Rok publikování 2023
Druh Článek v odborném periodiku
Časopis / Zdroj International Journal of Molecular Sciences
Fakulta / Pracoviště MU

Lékařská fakulta

Citace
www https://www.mdpi.com/1422-0067/24/4/3907
Doi http://dx.doi.org/10.3390/ijms24043907
Klíčová slova tetra(9)-tetrahydrocannabinol; methylazoxymethanol acetate; dopamine; D2/D3 receptors; psychopathology
Popis Adolescent exposure to cannabinoids as a postnatal environmental insult may increase the risk of psychosis in subjects exposed to perinatal insult, as suggested by the two-hit hypothesis of schizophrenia. Here, we hypothesized that peripubertal ?9-tetrahydrocannabinol (aTHC) may affect the impact of prenatal methylazoxymethanol acetate (MAM) or perinatal THC (pTHC) exposure in adult rats. We found that MAM and pTHC-exposed rats, when compared to the control group (CNT), were characterized by adult phenotype relevant to schizophrenia, including social withdrawal and cognitive impairment, as revealed by social interaction test and novel object recognition test, respectively. At the molecular level, we observed an increase in cannabinoid CB1 receptor (Cnr1) and/or dopamine D2/D3 receptor (Drd2, Drd3) gene expression in the prefrontal cortex of adult MAM or pTHC-exposed rats, which we attributed to changes in DNA methylation at key regulatory gene regions.
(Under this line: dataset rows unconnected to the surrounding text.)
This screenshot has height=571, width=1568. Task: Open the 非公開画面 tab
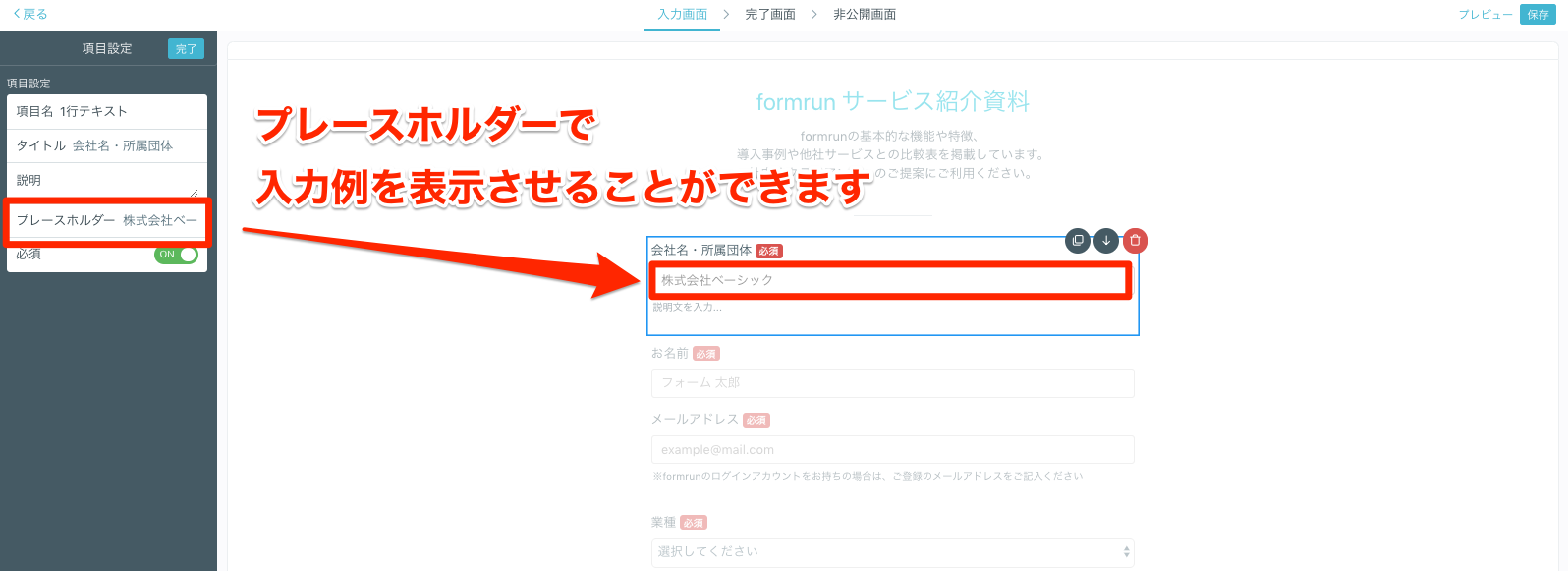coord(865,15)
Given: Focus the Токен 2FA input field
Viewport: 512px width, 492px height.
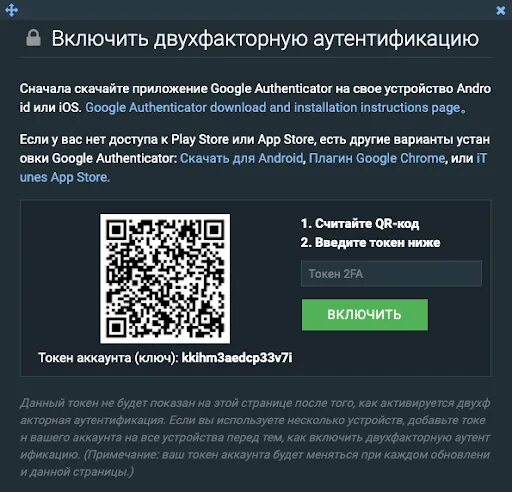Looking at the screenshot, I should click(391, 274).
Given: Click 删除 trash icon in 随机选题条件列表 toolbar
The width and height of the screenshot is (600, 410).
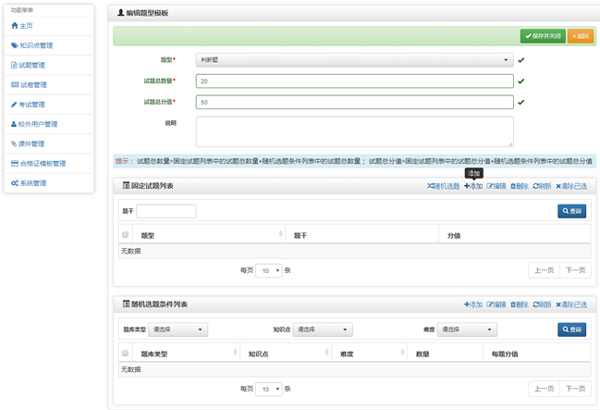Looking at the screenshot, I should [x=513, y=303].
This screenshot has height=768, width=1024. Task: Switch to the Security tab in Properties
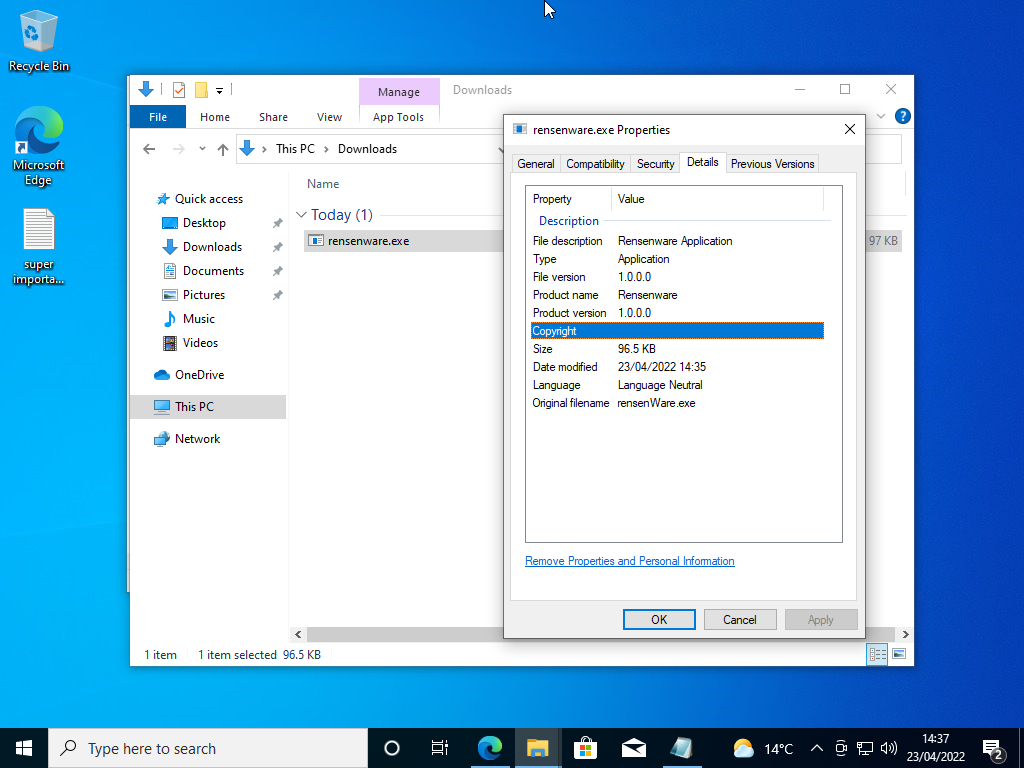coord(655,163)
Interestingly, aTHC treatment significantly impaired social behavior, but not cognitive performance in CNT groups. In pTHC rats, aTHC did not exacerbate the altered phenotype nor dopaminergic signaling, while it reversed cognitive deficit in MAM rats by modulating Drd2 and Drd3 gene expression. In conclusion, our results suggest that the effects of peripubertal THC exposure may depend on individual differences related to dopaminergic neurotransmission.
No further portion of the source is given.